Lockwopd Lockwood had a biography career as a lawyer. She died on May 19, and was buried in Congressional Cemetery in Washington, D. The communities of Belva, West Virginia ; Lockwood, California ; Lockwood, West Virginia ; and the hamlet of Lockwood, New York were named in her honor.
As Lockwood gained renown, mothers named their daughters after her. At least three figureheads were carved in her likeness: One of the figureheads is displayed in the museum at Mystic Seaport in Mystic, Connecticut.
During World Lockwoos IIa merchant marine ship, the Liberty Ship USS Belva Lockwoodwas named after her. The National Portrait Gallery in Washington, D. In Lockwood was inducted into the National Women's Hall of Fame in Seneca Falls, New York.
The biography about her noted:. Thriving on and partisanship and encouraging other women to pursue legal careers, Lockwood helped to open the legal profession to women. From Wikipedia, the free encyclopedia. Belva Ann Lockwood Born Belva Ann Bennett October 24, RoyaltonNew YorkU. Only Woman Who Ran for Presidency and First to Practice in Supreme Court.

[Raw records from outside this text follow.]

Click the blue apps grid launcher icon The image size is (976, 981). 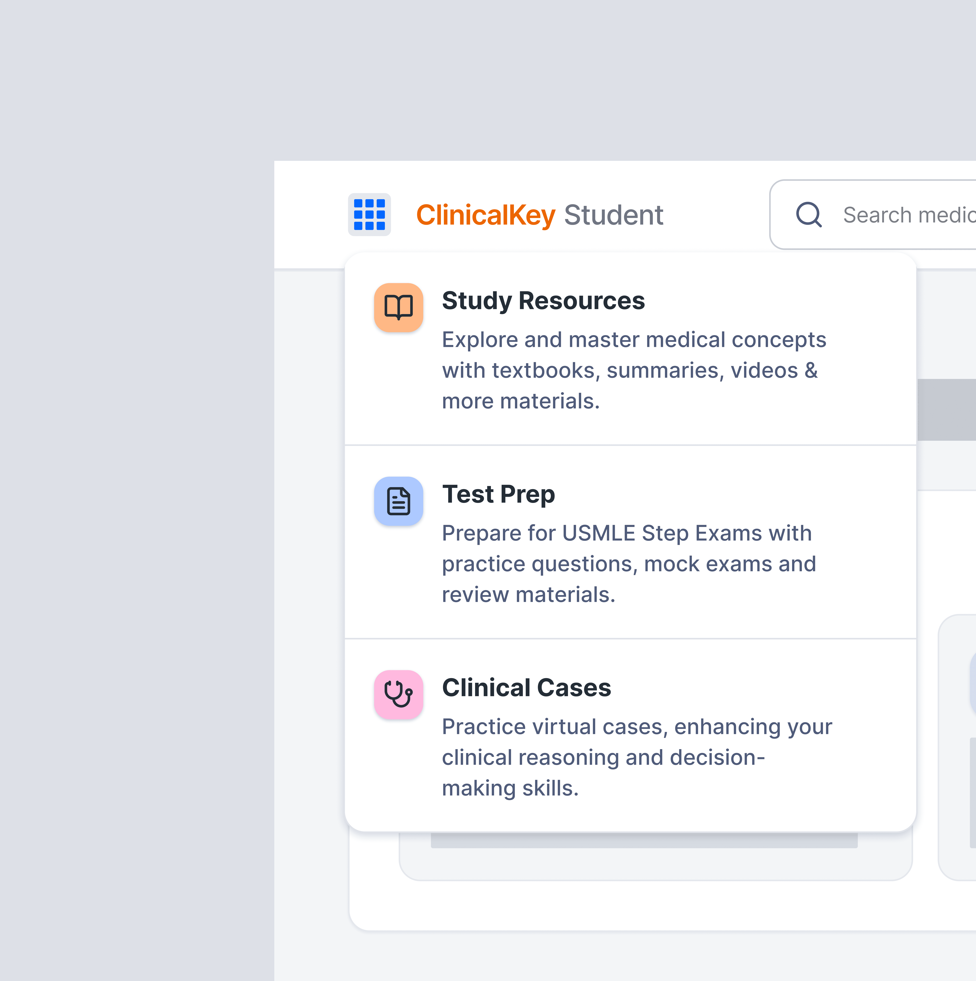[x=369, y=214]
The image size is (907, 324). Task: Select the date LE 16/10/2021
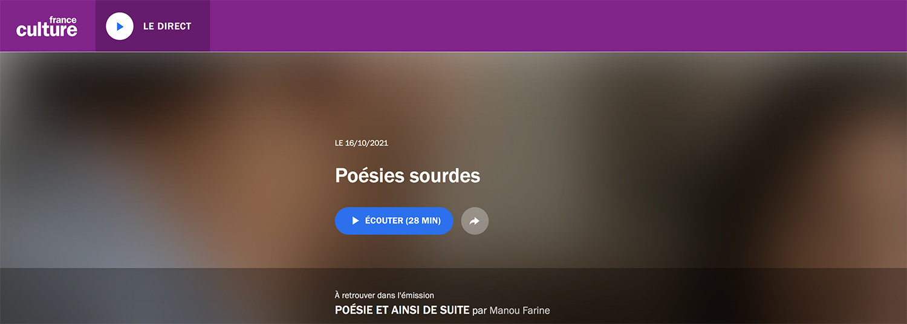pos(362,143)
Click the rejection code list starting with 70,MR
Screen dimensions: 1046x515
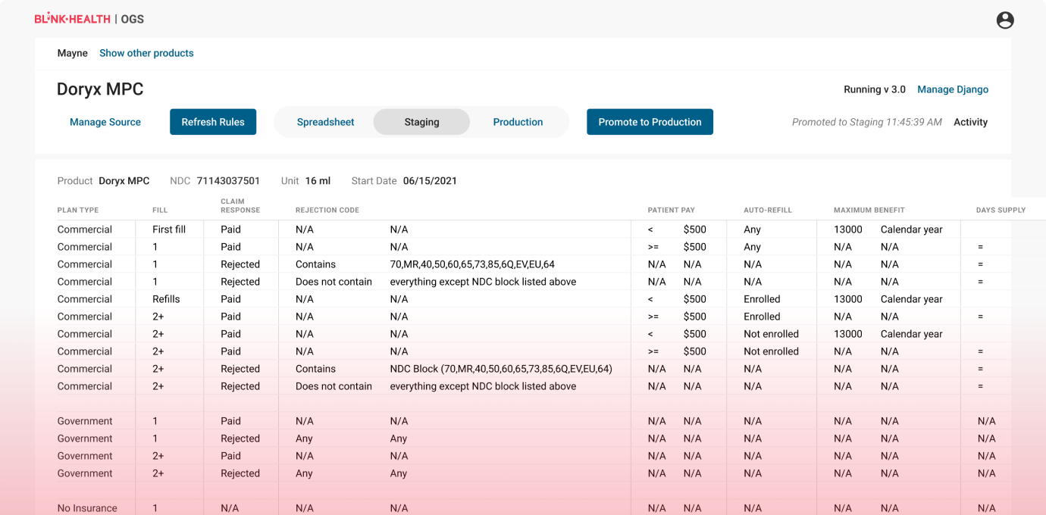click(x=471, y=264)
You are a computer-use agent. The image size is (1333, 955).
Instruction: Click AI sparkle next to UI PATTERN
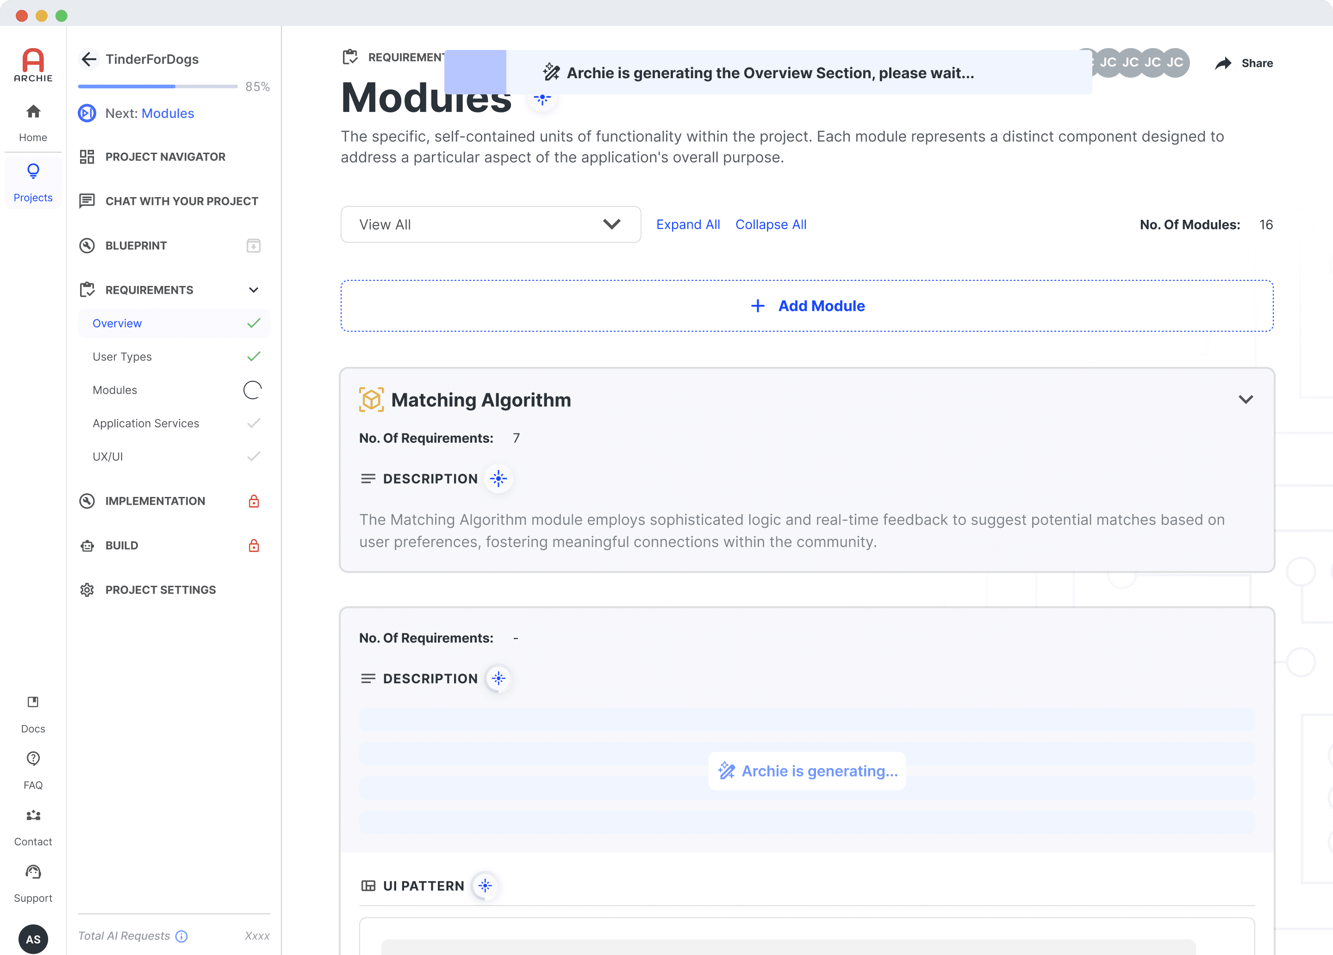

A Pioneer in Suffrage. Retrieved September 12, Lockwood, the woman admitted to practice before the Supreme Court, a pioneer in the woman suffrage movement, and the only woman who was ever a candidate for President of the United States, died here today in her eighty-sixth year.
Frederick, Oral Argument in the Supreme Court p. Retrieved July 31, Lockwood, "How I Ran for the Presidency", National MagazineMarchpp. Early American Wood Carving.